The battle for the right to stage the 2018 World Cup is wide open today as a race already full of twists and turns – with more to come – enters its final fortnight.

After an investigation by Fifa’s ethics committee in the wake of reports of corruption by the Sunday Times, two of the world governing body’s 24-man Executive Committee have been banned from football, and banned from voting on the hosts for the 2018 and 2022 World Cups.

Nigeria’s Amos Adamu and Tahiti’s Reynald Temarii have been banned from football respectively for three years and one year, and have also been fined. Background to their suspensions here.

Four other Fifa officials, all former ExCo members, have also been suspended from football activities. Full details of all the bans and fines can be found on Fifa’s website at the link here. The 2018 and 2022 votes will now involved 22 ExCo members, not 24.

England’s chances will not alter massively because of the effective expulsions of Adamu and Temarii. At one stage, the England 2018 bid team certainly believed it had a good chance of securing both men’s votes but sportingintelligence understands Temarii was always more inclined to vote for Spain in 2018 and Australia in 2022, while Adamu, courted over a long period, was always a loose cannon.

If the Sunday Times‘ (albeit undercover) concession from Adamu that he’d consider selling his vote for cash represented his true mindset, logic suggests he was in the market to sell his vote; and nobody has remotely suggested England have ever contemplated paying. Adamu was also caught on camera saying he’d pledged at least one vote for one tournament to a particular unnamed nation. To who, and why, is unlikely ever to be confirmed.

The ban announcements were made the day after the release of executive summaries of the evaluation visits by Fifa to the nations bidding for the tournaments.
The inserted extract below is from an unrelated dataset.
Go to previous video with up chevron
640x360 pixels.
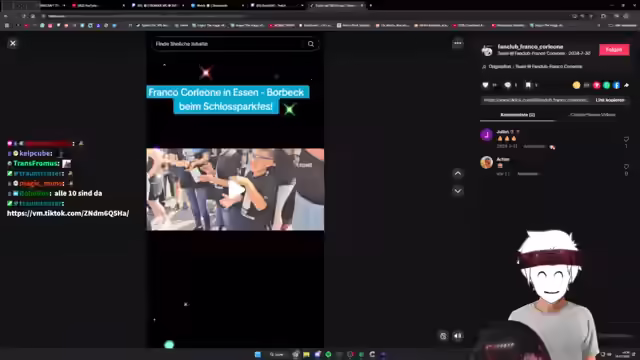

Bidding for 2018 are Belgium-Netherlands jointly, England, Russia and Portugal-Spain jointly. Bidding for 2022 are Australia, Japan, Qatar, South Korea and the USA. A variety of news developments and PDFs can be found at the Fifa web page linked here.

A neutral view of the evaluations is that all bids have good points and drawbacks, England and Spain look generally strong but Russia’s bid isn’t massively flawed. The Belgium-Netherlands bid looks like an also-ran for 2018. For 2022, Qatar is clearly a hot and bothersome place but that alone won’t kill its chances while the others can all make claims. So the assessments really aren’t going to settle matters.

There has been plenty of speculation about whether the Sunday Times story and its fallout will hurt England’s bid, whether a forthcoming Panorama episode about historic Fifa corruption will do so, and whether Spain and Qatar will collude in voting on 2 December to help each other win the 2018 and 2022 events. (Fifa said today there was not “enough” evidence, as opposed to none, to act on any such collusion suspicions).

But as has consistently been the case, the vote on 2 December will still come down to a rich mix of factors: technical, political, economic, pragmatic, human. Every bid team will roll out its big guns. Certainly for 2018, the race looks wide open.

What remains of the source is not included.